With the pictures omitted, output word for word the lines from the one containing "Image resolution: width=725" through the end of the records.

** Opening Exercise input block **

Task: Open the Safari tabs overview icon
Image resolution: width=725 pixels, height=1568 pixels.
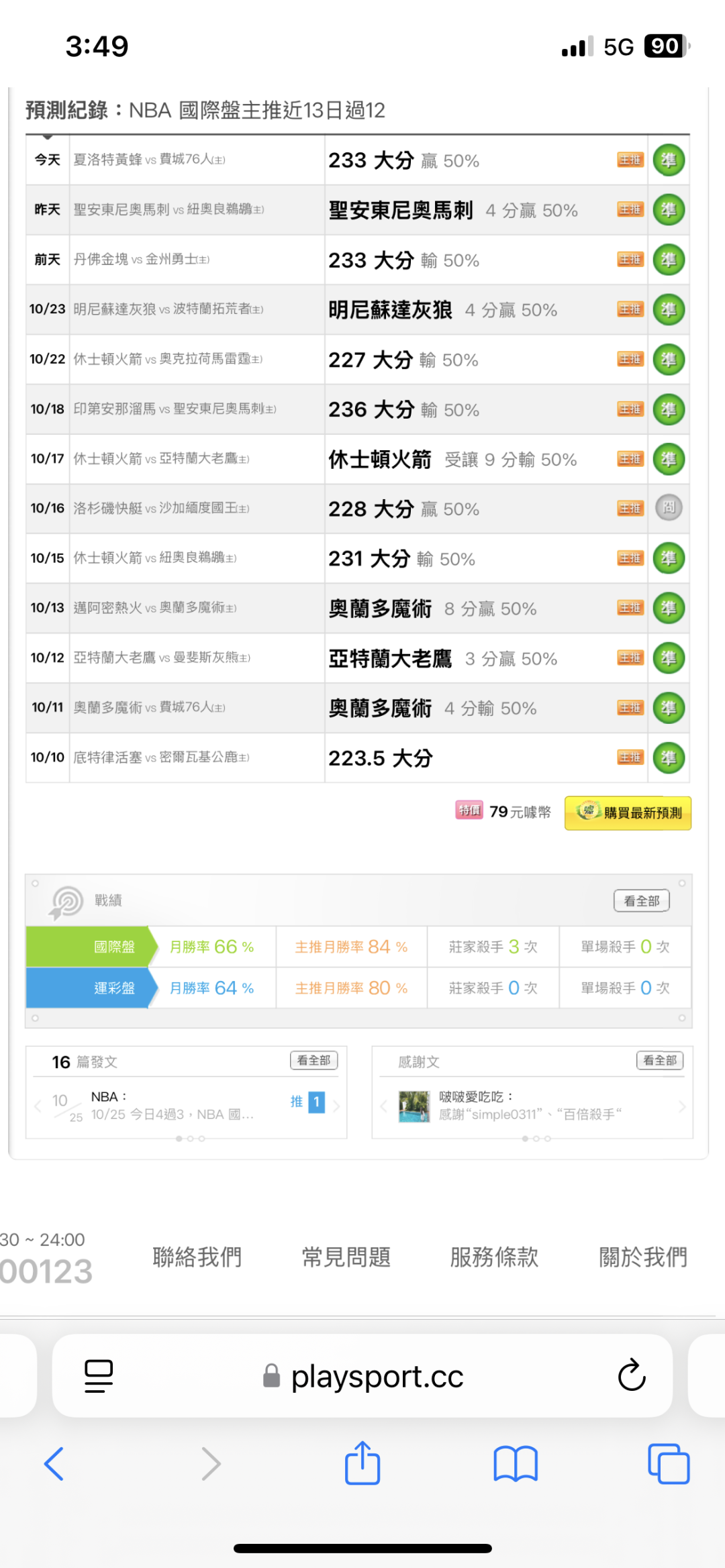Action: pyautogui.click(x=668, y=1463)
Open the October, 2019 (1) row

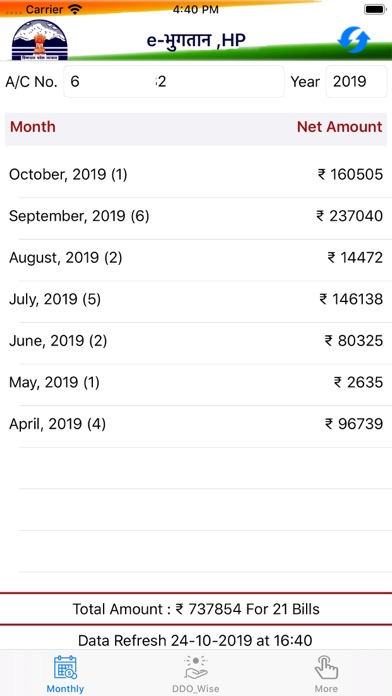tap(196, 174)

** Closing Exercise input block **

■ **Answer space**:
Image resolution: width=725 pixels, height=1568 pixels.
Action: pyautogui.click(x=668, y=1463)
Open the October, 2019 (1) row

tap(196, 174)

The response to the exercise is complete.